|M.Sc Student||Ramon Dan|
|Subject||Tunneling through the Base Collector Energy Barrier in|
Abrupt InP/GaInAs/InP Double Heterojunction
|Department||Department of Electrical Engineering||Supervisor||Professor Dan Ritter|
The goal of this work is to understand and model the tunneling mechanism through the base-collector energy barrier in abrupt double heterojunction bipolar transistors (DHBTs). In this type of devices, the electrons are injected from a wide bandgap emitter into a base with a narrower bandgap. The electrons, after crossing the base by diffusion, must proceed into the wider bandgap collector. The transfer mechanism into the collector is quantum mechanical tunneling. The tunneling process reduces the electron transfer rate into the collector, and hence the current gain of DHBTs.
The model developed in this work predicts the current gain of abrupt DHBTs with a single unknown parameter - the electron temperature in the base. The value of this parameter must hence be larger than room temperature, but smaller than the temperature corresponding to the kinetic energy of the electrons injected to the base. The model is based upon two assumptions.
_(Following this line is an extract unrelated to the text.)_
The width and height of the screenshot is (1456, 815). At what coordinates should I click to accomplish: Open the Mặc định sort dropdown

The first assumption is that the energy distribution function of the electrons in the base is the Maxwell-Boltzmann function, with a temperature that is not necessarily the lattice temperature. In other words, we assume that the electrons in the base are at quasi-equilibrium. The justification for this assumption is that the average time that electrons remain in the base is their lifetime, which is longer than their momentum relaxation time.
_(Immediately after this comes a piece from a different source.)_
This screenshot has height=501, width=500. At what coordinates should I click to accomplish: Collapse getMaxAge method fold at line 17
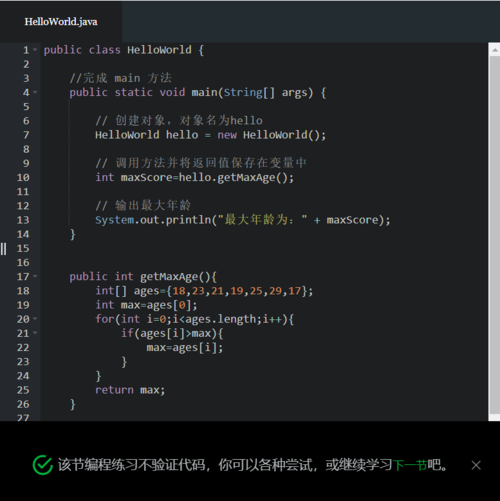[x=35, y=276]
The second assumption of the model is that the concentration of the electrons in the base does not depend on their position in the base. This assumption is very good in the case of DHBT, because the energy barrier impedes the path for electrons to the collector.
An excellent fit between model calculations and experimental results was obtained for some of the transistors we have investigated. For each base-emitter bias point, the electron temperature in the base was obtained by fitting this single parameter to the measurements. It was found that the electron temperature in the base is higher that the lattice temperature, and that it increases with base-emitter voltage. Increase of the injection energy of electrons to the base with base-emitter can explain this result. Comparing the measured electron temperature in the base to the temperature of the electrons injected from the wide bandgap emitter to the base, we estimate that the energy relaxation time is of the order of the 2-3 times the lifetime, namely about 16-25[pSec].